Securing a meeting with a big prospect—the one that has the means to change everything—can have you blasting Eminem on the elevator ride up to the meeting. But as you’re blasting that music, you’d do well to take Slim Shady’s sage advice and avoid a Mom’s spaghetti moment altogether.

What if you craft your pitch and know it inside and out beforehand? All the research, follow up, crafty maneuvering through (and around) gatekeepers is worthless if you don’t have your pitch compelling and ready to go.

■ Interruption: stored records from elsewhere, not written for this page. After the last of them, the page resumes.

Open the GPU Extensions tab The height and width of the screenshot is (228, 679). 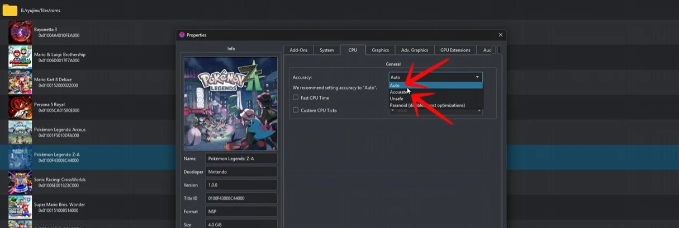coord(455,50)
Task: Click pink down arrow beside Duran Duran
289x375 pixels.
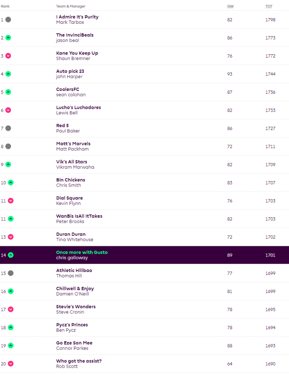Action: pos(11,237)
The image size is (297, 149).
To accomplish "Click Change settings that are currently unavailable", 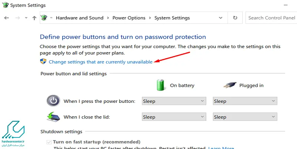I will click(101, 62).
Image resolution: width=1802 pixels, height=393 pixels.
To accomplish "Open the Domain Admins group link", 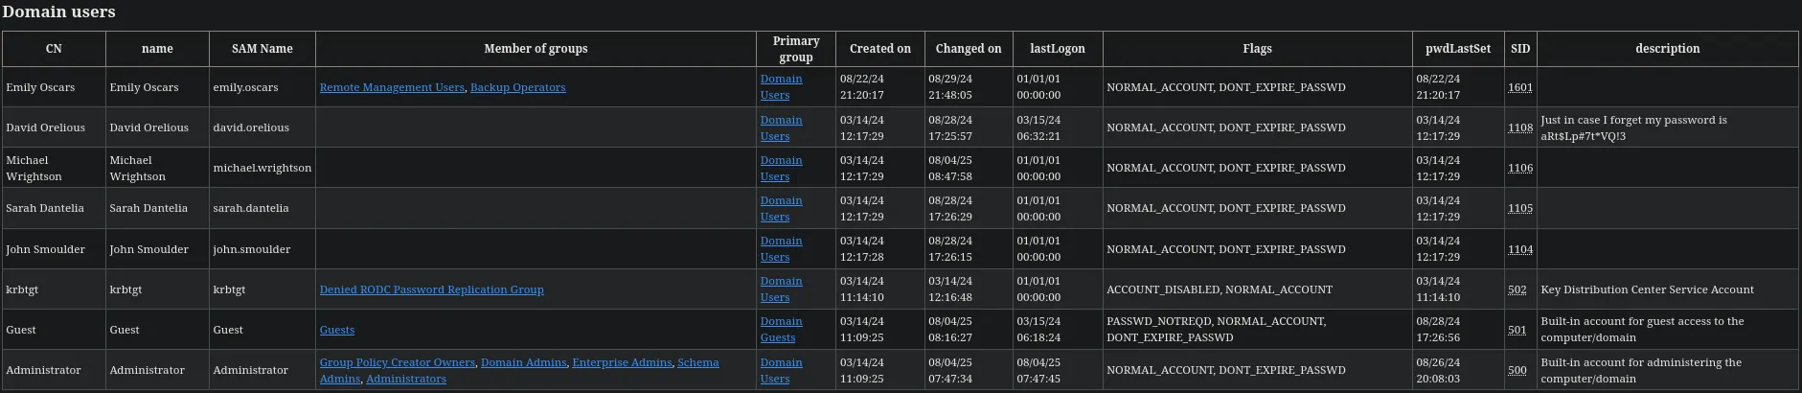I will 524,362.
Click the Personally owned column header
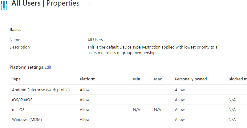This screenshot has width=247, height=128. pos(191,79)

Your donor pitch is the key to unlocking the gates to funding. You should be using it in real elevators, over email, on the phone, in text messages, and online. But before you start rattling that pitch off, you should get it as close to perfect as possible. Here’s your guide on how to craft your fundraising pitch and seize your moment.

Develop your message. Start by determining your audience: Who is it that you’re speaking to? You should know your ideal funder better than your competitors and at least as well as your beneficiaries. Only then can you cater effectively to their priorities and motivations.

Next: What is your ideal funder trying to accomplish? Why are you the one best equipped to help them accomplish it? Consider how you can win their trust (and funds) by highlighting that you have exactly what they are looking for.

Then: What words and phrases will resonate with your ideal funder? You can win their trust and establish expertise by showing that you know the lingo and the industry.

But it ultimately doesn’t matter how good one iteration of your pitch is or how impactful your mission if your message isn’t unified—across your copy, taglines, slogan, and website. Your team should be speaking with one voice, magnifying the same message. It is this unity that will give you credibility with your (potential) funders.

It is critical that every member of your team, from fundraising to communications, and even your board members are spreading the same message. This especially means your programs team and fundraising operations need to be speaking to each other.

Now for the pitch. The elevator pitch should be the most compelling thing you can communicate to a potential funder in the span of one elevator ride. Simply put, it is a quick introduction to your nonprofit. It should be 30 seconds long (max), spark an interest and a response, and highlight the problem you’re solving and how.

Your elevator companion asks, “Tell me about what you do.” Do you know what you will say?

Here’s what you shouldn’t say:

  • Jargon or slang
  • Lengthy background on your founding
  • Granular specifics
  • Sweeping generalities

Assume your elevator companion is ten years old, and knows nothing about the problem, your nonprofit, or why any of it matters. In short, remember the old acronym: keep it simple, stupid.

The perfect pitch will be about 30 seconds long with a clear call to action, and that symphony will have three movements: the hook, the body, and the close.

Your hook is your major chance to grab your listener’s attention. Start by taking your mission statement and isolating the main ideas. Then, refine it. The body of your pitch is your unique value proposition. What makes you different in how you serve? How does your approach stand out from the crowd? And lastly, your closing is your specific ask—which could change depending on whom you’re speaking to. All the same, you should know your various closers.

Here's an example I like:

We are ending sex trafficking in Cambodia. We help victims escape and we help these young girls rebuild their lives. And we engage with the government and business leaders to get to the root cause. Because we know that if we can do that in Cambodia, we can end sex slavery everywhere. We can’t reach our full potential until we all share the responsibility of a world where women and children are safe. Would you be willing to explore how we could partner?

Once you’ve crafted it, you should role-play it constantly until you could deliver it in your sleep. Do it with your team members, consultants, friends—even family. Record yourself and listen to it. Tweak and practice until it rolls off the tongue naturally.

I’ll never forget a formative moment in my early days of development. I was working for a large, mature fundraising shop. Leadership flew in over a hundred development staff members for a week-long, all-hands-on-deck team alignment . . . on the pitch. Expert public relations consultants were brought in. As a group, we role-played the pitch for days until leadership felt it was consistent across the team.

It’s that important. 

The supporting details: the proposal and the one-pager.

I’m a big believer that you don’t need a leave-behind for a meeting if your pitch is clear. However, having your supporting documents at the ready is crucial as a follow-up piece to your pitch meeting. If a check wasn’t signed at the meeting, a proposal or one-pager gives you an opening to thank the prospect for their time and provide more details on ways to partner.

You can find articles across Philanthropy Daily on the finer details of putting these materials together, but by having these, along with your pitch, ready before your meeting, you’ll feel ready to seize your moment—with no spaghetti on the menu.